Teks yang Ditampilkan:
Muhammad bin Abi Hātim al-warrāq berkata: Muhammad bin Ismā’īl selalu melakukan shalat malam 13 raka’at di penghujung malam, ia tidak mengganggu kami murid-muridnya.
Imam Al-Bukhārī berkata: tidaklah aku menulis satu hadis dalam kitab sahihku, kecuali aku mandi terlebih dahulu lalu aku mendirikan shalat 2 rakaat.
D. Apresiasi ulama terhadap Imam Al-Bukhārī
Muhammad bin Salām (salah satu guru Al-Bukhārī) berkata: setiap kali anak ini – maksudnya Al-Bukhārī- masuk dalam majlisku, aku selalu berhati-hati dalam menyampaikan pelajaran hadisku, aku khawatir jangan sampai salah, hingga selesai pelajaran dan anak ini pulang.
Muhammad bin Yusuf al-Farabrī berkisah, “ketika kami tengah berada di majlis Qutaibah bin Sa’īd l-Balkhī Abū Rajā’, ia ditanya, “apa hukum talak seorang yang dalam pengaruh khamar? Ia mengatakan, “tanyakanlah kepada orang ini – sambil menunjuk ke arah Al-Bukhārī- karena dalam dirinya telah terhimpun ilmu Ahmad bin Hambal, Ali bin al-Madīnī dan Ishaq bin Rahawaih.”

Pekerjaan yang Diminta:
- a) Salin bagian teks tentang Imam Al-Bukhārī di atas dari "Imam Al-Bukhārī berkata: tidaklah" sampai "anak ini pulang.".
- b) Menurut teks tentang Imam Al-Bukhārī di atas, apa yang dilakukan Al-Bukhārī sebelum menulis satu hadis dalam kitab sahihnya?

Data yang Ditampilkan:
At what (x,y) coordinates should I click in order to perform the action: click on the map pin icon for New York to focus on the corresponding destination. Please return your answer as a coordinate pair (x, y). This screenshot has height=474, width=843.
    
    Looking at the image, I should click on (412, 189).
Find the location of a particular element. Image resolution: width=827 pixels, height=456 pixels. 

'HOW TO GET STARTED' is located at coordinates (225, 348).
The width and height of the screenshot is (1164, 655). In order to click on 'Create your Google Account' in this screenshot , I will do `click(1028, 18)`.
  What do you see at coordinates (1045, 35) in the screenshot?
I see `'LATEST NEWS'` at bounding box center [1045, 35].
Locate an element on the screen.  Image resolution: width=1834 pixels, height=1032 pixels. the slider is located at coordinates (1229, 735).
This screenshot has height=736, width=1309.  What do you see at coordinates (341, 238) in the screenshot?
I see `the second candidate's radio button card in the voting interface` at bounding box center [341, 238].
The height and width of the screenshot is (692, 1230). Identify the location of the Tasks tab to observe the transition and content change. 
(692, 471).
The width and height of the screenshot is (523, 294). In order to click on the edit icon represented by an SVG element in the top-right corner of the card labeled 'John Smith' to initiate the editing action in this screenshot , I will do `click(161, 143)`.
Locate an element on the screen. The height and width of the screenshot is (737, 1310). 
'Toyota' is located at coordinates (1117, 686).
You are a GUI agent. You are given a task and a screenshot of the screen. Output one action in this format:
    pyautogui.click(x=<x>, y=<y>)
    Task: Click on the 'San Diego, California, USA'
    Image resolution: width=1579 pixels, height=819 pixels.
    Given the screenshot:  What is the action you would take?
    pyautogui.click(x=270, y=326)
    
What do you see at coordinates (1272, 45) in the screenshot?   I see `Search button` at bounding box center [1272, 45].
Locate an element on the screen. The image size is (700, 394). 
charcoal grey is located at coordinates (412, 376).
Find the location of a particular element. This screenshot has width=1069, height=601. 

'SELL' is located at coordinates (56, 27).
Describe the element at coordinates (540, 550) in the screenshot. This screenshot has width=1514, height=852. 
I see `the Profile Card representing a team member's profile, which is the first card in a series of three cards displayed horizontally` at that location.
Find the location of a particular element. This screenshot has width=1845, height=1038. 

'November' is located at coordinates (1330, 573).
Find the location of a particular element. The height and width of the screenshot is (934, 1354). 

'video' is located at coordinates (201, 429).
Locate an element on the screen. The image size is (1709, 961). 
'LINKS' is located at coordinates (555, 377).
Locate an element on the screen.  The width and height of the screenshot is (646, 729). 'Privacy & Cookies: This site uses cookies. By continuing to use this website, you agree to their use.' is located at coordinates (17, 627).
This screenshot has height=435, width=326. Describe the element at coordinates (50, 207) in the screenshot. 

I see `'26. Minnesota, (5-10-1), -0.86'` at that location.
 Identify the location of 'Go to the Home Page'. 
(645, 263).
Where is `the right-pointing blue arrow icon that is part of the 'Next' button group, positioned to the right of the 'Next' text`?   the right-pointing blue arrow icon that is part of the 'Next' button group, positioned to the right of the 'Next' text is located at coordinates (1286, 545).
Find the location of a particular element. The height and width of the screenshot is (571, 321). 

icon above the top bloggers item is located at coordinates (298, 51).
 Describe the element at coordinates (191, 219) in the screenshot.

Jawaban Setiap Tugas:
- a)
Imam Al-Bukhārī berkata: tidaklah aku menulis satu hadis dalam kitab sahihku, kecuali aku mandi terlebih dahulu lalu aku mendirikan shalat 2 rakaat.
D. Apresiasi ulama terhadap Imam Al-Bukhārī
Muhammad bin Salām (salah satu guru Al-Bukhārī) berkata: setiap kali anak ini – maksudnya Al-Bukhārī- masuk dalam majlisku, aku selalu berhati-hati dalam menyampaikan pelajaran hadisku, aku khawatir jangan sampai salah, hingga selesai pelajaran dan anak ini pulang.

- b) Ia mandi terlebih dahulu, lalu mendirikan shalat 2 rakaat.